**Directive**
Reproduce every one of the entries below word for word, omitting the pictures.

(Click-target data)
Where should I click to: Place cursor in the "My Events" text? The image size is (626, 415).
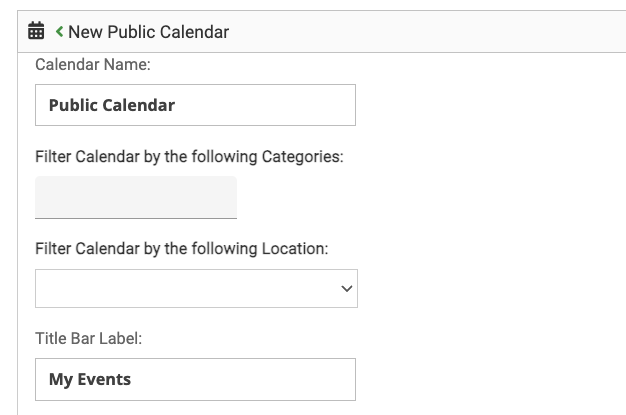tap(90, 379)
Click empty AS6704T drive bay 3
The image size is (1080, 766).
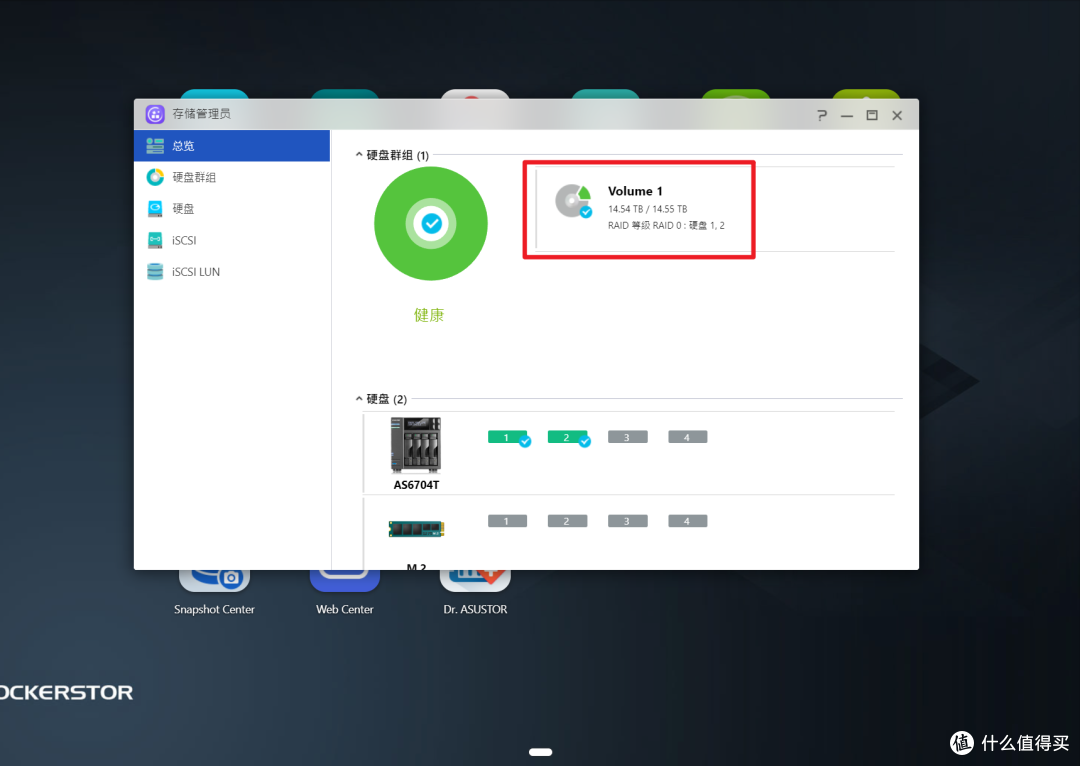tap(627, 437)
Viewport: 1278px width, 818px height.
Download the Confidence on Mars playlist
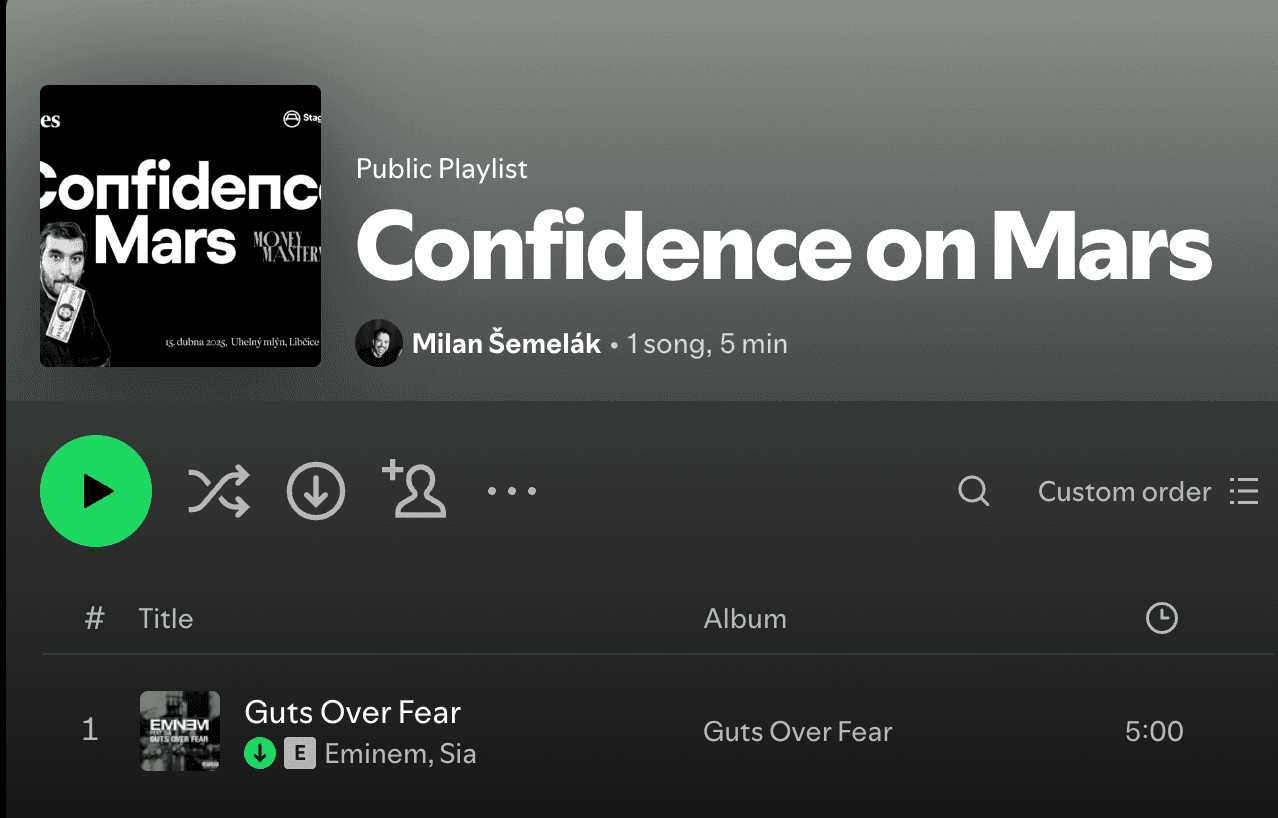(x=316, y=491)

**Written response**
Where should I click to: Place cursor in the "My Events" text? The image size is (626, 415).
tap(90, 379)
Click empty AS6704T drive bay 3
The image size is (1080, 766).
tap(627, 437)
Viewport: 1278px width, 818px height.
Download the Confidence on Mars playlist
(x=316, y=491)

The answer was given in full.